Tasks:
1) Which things does the pasture cropping passage say were burned along with the family farm?
2) Carry on the pasture cropping passage from its last sentence.

Exercise passage:
○ ○ ○ ○
Australian farmer Colin Seis “discovered” pasture cropping when his 2,000-acre family farm burned to the ground—outbuildings, trees, 20 miles of fencing, 3,000 sheep, and all.
After three generations of work were reduced to ash, Seis found himself at a pub with a fellow farmer. They both grew grain (annuals) and grazed sheep on pastures—activities taking place on separate parts of their farms. The pastures tended to be overgrazed, and the grain acreage was plowed and disked every year, drying and decarbonizing the soil.
○ ○ ○ ○
Supplied data:
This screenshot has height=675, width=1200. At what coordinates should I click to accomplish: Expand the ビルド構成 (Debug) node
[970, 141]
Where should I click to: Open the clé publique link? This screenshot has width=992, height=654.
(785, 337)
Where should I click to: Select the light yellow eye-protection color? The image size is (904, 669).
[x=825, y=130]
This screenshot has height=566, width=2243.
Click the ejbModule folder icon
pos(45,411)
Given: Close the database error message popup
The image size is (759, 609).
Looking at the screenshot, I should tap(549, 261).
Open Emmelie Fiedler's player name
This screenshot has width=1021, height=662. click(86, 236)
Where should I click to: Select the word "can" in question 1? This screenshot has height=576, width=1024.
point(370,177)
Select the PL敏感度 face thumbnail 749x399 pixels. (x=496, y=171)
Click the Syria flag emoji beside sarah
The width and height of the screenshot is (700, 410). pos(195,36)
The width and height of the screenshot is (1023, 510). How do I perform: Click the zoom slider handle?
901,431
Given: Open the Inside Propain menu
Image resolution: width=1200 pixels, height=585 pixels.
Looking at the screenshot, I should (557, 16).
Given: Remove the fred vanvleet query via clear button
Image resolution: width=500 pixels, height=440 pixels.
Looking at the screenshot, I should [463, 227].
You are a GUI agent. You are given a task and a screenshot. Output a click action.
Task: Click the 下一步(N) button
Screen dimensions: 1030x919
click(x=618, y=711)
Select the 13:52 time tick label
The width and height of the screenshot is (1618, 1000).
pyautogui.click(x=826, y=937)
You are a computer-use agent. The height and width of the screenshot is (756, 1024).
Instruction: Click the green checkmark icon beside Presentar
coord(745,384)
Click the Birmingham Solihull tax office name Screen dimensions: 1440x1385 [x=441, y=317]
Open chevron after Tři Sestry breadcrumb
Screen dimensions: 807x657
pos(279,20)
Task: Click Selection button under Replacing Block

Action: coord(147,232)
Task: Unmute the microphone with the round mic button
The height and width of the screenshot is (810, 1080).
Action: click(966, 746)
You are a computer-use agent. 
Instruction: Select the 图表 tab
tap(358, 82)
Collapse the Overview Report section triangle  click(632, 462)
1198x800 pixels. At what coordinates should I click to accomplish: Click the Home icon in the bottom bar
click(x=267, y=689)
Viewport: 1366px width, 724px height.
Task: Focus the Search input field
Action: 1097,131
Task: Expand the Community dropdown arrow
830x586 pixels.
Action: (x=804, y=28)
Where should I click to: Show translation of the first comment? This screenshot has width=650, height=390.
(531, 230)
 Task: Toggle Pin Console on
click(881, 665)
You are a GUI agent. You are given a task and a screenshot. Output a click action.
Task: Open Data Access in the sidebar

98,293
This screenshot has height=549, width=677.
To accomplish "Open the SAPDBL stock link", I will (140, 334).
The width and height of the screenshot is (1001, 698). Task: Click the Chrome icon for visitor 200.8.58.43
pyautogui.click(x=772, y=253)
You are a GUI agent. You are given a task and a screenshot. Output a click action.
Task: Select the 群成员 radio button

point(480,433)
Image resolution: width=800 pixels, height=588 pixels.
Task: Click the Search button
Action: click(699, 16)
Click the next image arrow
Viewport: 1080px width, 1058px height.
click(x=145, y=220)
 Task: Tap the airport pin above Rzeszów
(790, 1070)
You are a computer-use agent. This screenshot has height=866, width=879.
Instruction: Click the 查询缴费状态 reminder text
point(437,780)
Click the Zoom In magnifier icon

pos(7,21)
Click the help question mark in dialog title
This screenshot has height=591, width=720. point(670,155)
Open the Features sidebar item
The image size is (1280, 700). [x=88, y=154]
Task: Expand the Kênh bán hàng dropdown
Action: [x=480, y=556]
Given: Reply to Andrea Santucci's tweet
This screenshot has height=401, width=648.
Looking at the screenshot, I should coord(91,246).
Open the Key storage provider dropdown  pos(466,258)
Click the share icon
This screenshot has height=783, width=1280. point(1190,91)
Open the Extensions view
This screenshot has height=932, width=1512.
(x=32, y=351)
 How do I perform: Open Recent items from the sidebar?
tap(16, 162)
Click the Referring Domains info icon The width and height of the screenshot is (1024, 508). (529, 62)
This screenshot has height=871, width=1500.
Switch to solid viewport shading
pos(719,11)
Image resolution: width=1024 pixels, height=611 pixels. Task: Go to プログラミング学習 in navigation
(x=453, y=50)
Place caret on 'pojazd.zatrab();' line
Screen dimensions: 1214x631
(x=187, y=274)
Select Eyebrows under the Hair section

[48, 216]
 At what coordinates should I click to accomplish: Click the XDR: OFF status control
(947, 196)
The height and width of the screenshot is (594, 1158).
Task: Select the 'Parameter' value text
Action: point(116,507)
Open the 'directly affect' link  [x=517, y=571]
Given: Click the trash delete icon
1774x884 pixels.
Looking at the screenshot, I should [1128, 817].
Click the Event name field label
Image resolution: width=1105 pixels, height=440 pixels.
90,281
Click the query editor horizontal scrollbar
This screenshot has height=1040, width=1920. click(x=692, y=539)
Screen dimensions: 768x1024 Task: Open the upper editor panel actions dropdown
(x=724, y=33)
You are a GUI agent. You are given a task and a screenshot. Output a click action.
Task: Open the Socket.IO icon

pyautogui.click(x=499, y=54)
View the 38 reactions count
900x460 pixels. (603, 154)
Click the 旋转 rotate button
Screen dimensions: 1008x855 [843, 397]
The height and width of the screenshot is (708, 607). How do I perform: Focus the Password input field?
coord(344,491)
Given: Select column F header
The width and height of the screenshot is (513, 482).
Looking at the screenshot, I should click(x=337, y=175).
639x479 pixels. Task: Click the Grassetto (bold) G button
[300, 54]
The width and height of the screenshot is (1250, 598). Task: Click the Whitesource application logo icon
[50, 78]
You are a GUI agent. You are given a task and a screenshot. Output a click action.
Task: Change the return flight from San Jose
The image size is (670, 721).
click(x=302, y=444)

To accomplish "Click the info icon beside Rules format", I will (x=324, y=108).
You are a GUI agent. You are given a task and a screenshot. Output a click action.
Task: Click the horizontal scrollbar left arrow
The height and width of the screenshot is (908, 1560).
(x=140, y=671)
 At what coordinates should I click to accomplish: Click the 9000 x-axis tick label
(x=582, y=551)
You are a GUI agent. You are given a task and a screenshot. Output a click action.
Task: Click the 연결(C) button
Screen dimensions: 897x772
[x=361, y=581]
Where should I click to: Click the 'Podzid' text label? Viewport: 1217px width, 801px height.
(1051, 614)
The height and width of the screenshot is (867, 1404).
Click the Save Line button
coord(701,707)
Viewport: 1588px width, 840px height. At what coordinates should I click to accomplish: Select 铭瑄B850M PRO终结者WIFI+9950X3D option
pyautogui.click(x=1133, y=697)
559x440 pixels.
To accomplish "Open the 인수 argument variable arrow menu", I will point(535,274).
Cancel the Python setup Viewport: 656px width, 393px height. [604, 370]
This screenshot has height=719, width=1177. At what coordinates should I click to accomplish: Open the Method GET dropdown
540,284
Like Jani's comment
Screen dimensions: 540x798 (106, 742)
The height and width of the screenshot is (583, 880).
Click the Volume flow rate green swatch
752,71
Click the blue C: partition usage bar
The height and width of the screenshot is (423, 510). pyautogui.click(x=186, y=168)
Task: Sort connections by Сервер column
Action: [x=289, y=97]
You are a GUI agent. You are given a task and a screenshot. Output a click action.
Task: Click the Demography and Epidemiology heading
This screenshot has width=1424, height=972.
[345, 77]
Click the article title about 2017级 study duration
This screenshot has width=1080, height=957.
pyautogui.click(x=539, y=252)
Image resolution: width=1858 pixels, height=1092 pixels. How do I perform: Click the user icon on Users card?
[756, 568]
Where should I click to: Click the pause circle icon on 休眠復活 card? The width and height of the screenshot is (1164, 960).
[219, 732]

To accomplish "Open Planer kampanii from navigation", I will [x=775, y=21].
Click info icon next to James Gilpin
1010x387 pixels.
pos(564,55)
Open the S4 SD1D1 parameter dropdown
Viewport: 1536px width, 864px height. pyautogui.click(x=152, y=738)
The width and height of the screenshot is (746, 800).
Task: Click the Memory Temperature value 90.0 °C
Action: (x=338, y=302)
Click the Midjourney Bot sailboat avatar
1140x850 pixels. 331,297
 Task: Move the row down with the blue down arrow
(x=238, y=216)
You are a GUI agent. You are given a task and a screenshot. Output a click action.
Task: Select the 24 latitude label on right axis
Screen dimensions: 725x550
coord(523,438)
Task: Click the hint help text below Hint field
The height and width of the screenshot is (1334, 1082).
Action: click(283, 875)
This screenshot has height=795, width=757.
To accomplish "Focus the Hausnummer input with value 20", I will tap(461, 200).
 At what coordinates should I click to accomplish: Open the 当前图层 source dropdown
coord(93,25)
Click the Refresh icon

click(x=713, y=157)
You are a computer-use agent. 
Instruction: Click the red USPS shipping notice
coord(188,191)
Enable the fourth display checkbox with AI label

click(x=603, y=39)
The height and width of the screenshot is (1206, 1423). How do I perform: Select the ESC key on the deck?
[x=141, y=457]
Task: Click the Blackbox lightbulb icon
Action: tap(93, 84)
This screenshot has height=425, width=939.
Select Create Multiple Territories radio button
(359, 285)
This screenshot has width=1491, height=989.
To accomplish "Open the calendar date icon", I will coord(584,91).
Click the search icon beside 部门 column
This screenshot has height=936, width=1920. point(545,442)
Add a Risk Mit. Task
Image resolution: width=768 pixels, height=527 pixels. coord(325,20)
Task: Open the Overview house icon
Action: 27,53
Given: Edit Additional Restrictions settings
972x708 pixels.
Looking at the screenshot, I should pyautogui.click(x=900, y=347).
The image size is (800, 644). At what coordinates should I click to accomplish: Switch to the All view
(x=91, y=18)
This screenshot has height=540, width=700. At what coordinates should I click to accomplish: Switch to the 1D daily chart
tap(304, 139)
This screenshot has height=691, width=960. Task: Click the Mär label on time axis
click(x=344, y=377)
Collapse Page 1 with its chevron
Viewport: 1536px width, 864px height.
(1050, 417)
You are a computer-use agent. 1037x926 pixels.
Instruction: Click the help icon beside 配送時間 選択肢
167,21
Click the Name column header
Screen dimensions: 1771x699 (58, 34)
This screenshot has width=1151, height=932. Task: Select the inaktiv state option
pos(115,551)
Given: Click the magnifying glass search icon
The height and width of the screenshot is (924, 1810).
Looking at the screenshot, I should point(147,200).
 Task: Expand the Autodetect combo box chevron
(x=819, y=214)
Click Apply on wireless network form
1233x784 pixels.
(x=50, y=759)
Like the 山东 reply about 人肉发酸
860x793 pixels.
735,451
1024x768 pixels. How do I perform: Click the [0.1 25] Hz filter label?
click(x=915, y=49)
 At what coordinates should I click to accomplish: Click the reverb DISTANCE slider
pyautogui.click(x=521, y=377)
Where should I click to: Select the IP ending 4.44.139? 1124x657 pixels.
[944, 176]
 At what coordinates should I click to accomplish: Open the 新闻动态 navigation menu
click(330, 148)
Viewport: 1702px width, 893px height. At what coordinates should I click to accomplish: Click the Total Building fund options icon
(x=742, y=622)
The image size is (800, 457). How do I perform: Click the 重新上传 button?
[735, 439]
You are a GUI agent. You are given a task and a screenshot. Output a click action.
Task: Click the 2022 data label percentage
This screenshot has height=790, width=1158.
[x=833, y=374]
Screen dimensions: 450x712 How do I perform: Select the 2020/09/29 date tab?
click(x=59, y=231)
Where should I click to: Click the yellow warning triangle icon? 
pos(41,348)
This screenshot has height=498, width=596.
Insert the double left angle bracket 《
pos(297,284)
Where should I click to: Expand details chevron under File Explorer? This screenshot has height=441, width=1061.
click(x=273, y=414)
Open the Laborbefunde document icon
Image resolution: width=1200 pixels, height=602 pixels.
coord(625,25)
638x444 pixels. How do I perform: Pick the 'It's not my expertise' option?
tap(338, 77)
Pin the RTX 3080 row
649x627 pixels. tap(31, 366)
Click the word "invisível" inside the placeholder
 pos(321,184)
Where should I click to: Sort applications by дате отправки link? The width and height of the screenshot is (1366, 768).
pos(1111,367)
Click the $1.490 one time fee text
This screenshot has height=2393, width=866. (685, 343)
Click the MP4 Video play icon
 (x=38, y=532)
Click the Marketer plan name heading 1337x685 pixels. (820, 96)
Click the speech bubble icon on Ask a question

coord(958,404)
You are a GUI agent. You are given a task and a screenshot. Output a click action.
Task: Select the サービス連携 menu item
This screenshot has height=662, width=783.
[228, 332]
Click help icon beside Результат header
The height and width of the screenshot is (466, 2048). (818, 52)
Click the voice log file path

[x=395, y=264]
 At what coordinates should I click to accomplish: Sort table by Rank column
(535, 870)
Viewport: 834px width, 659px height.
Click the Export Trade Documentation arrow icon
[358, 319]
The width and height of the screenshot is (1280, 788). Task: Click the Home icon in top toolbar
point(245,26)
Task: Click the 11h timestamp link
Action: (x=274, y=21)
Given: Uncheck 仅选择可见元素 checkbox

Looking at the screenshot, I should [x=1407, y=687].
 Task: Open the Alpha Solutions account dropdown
○ ○ ○ ○
Outputs for the tasks:
1) outbuildings, trees, 20 miles of fencing, 3,000 sheep

2)
A vision emerged that night that would evolve into what is now called pasture cropping—a method of double-cropping (grains and animals) while increasing carbon sequestration. Planting annual crops in a living perennial pasture creates an ecosystem that gets healthier every year. A complex relationship between the forbs, fungi, grasses, herbs, and bacteria reknits the web of life, increasing the health, resilience, and vitality of the soil, crops, grasses, and animals. On pasture-cropped land, the soil is never broken, and fertilizers, herbicides, and pesticides are unnecessary.
Pasture cropping is now practiced on more than 2,000 farms in Australia and is spreading throughout the temperate world. Farmers benefit from reaping two crops from the same land: grain, and wool or meat.